93.      Esta questão suscita, em substância, a questão de saber se as disposições do Tratado sobre a livre circulação, e em especial o princípio de não discriminação, obrigam a que os Estados‑Membros estendam os benefícios concedidos aos residentes num Estado‑Membro ao abrigo de uma convenção preventiva da dupla tributação aos residentes noutros Estados‑Membros: quer dizer, se um Estado na posição do Reino Unido tem o dever de estender o tratamento da «nação mais favorecida» aos residentes noutros Estados‑Membros.

94.      Esta questão foi examinada recentemente pelo Tribunal de Justiça no seu acórdão no processo D (89). Este processo dizia respeito a um residente na Alemanha – D – que tinha 10% do seu património em bens imobiliários situados nos Países Baixos. Os Países Baixos sujeitaram estes 10% ao imposto sobre a fortuna, mas recusaram conceder a D os abatimentos a que os residentes neerlandeses tinham direito, bem como os residentes belgas nos termos da convenção preventiva da dupla tributação celebrada entre a Bélgica e os Países Baixos. D sustentou, designadamente, que o facto de os Países Baixos tratarem a este respeito os residentes belgas e os cidadãos alemães de modo diferente correspondia a uma discriminação ilícita e contrária ao artigo 56.° CE, e que, por esta razão, os Países Baixos deviam conceder‑lhe abatimentos semelhantes. Para rejeitar este argumento, o Tribunal de Justiça considerou que a situação dos não residentes abrangidos por uma convenção preventiva da dupla tributação não é comparável à situação dos que não são abrangidos por uma convenção preventiva da dupla tributação.
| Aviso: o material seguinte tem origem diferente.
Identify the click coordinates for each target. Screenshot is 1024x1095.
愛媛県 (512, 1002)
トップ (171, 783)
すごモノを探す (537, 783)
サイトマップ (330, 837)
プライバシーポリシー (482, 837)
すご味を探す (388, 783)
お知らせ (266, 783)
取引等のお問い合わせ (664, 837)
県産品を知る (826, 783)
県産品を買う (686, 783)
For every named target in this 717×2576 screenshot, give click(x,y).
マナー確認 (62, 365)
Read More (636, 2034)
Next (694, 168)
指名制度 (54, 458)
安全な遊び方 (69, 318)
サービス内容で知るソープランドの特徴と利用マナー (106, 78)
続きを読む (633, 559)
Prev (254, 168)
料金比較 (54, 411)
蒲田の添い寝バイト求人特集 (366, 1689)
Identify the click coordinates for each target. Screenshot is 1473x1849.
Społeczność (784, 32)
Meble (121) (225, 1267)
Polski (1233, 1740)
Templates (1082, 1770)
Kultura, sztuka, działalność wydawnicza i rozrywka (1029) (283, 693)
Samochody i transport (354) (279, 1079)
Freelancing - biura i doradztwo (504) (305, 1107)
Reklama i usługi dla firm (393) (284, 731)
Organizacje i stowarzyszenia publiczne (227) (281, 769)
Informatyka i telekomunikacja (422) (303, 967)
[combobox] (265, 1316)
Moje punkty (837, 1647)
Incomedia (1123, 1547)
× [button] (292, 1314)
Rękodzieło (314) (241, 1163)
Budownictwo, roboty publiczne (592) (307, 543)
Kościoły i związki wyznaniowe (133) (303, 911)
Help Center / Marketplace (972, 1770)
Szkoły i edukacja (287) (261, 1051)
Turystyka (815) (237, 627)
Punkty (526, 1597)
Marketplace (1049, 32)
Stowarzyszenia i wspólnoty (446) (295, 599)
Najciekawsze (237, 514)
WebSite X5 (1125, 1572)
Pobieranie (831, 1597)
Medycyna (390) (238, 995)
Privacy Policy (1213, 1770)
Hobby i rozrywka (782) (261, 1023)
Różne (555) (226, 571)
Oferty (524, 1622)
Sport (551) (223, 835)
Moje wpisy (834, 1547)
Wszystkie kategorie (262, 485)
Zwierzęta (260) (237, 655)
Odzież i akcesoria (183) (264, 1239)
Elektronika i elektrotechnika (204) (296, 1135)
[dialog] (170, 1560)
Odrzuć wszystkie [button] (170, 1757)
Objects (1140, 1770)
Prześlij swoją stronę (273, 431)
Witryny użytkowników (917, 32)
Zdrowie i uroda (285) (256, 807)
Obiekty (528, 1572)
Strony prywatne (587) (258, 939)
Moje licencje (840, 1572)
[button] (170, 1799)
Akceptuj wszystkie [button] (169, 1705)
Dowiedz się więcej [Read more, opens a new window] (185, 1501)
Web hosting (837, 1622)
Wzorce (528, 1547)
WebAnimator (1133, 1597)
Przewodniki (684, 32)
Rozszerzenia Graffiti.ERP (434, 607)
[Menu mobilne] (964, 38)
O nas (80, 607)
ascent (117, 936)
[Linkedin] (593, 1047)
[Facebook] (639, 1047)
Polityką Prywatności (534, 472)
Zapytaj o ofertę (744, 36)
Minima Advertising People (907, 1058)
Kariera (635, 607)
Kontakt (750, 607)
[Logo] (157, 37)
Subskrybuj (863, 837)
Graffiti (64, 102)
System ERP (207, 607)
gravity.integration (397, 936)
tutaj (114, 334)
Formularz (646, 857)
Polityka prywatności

Assim, não existe qualquer discriminação entre estes dois grupos de contribuintes. Para chegar a esta conclusão, o Tribunal de Justiça fez três observações principais. Em primeiro lugar, a convenção belgo‑neerlandesa preventiva da dupla tributação representava uma repartição da competência fiscal entre estes dois Estados‑Membros (90). Em segundo lugar, «[o] facto de esses direitos e obrigações recíprocos apenas se aplicarem a pessoas residentes num dos dois Estados‑Membros contratantes é uma consequência inerente às convenções bilaterais preventivas da dupla tributação». Em terceiro lugar, uma regra recíproca, como a da disposição dos Países Baixos que concedia abatimentos ao imposto sobre a fortuna aos residentes belgas, «não pode ser considerada uma vantagem destacável do resto da convenção [belgo‑neerlandesa], sendo parte integrante e contribuindo para o seu equilíbrio geral».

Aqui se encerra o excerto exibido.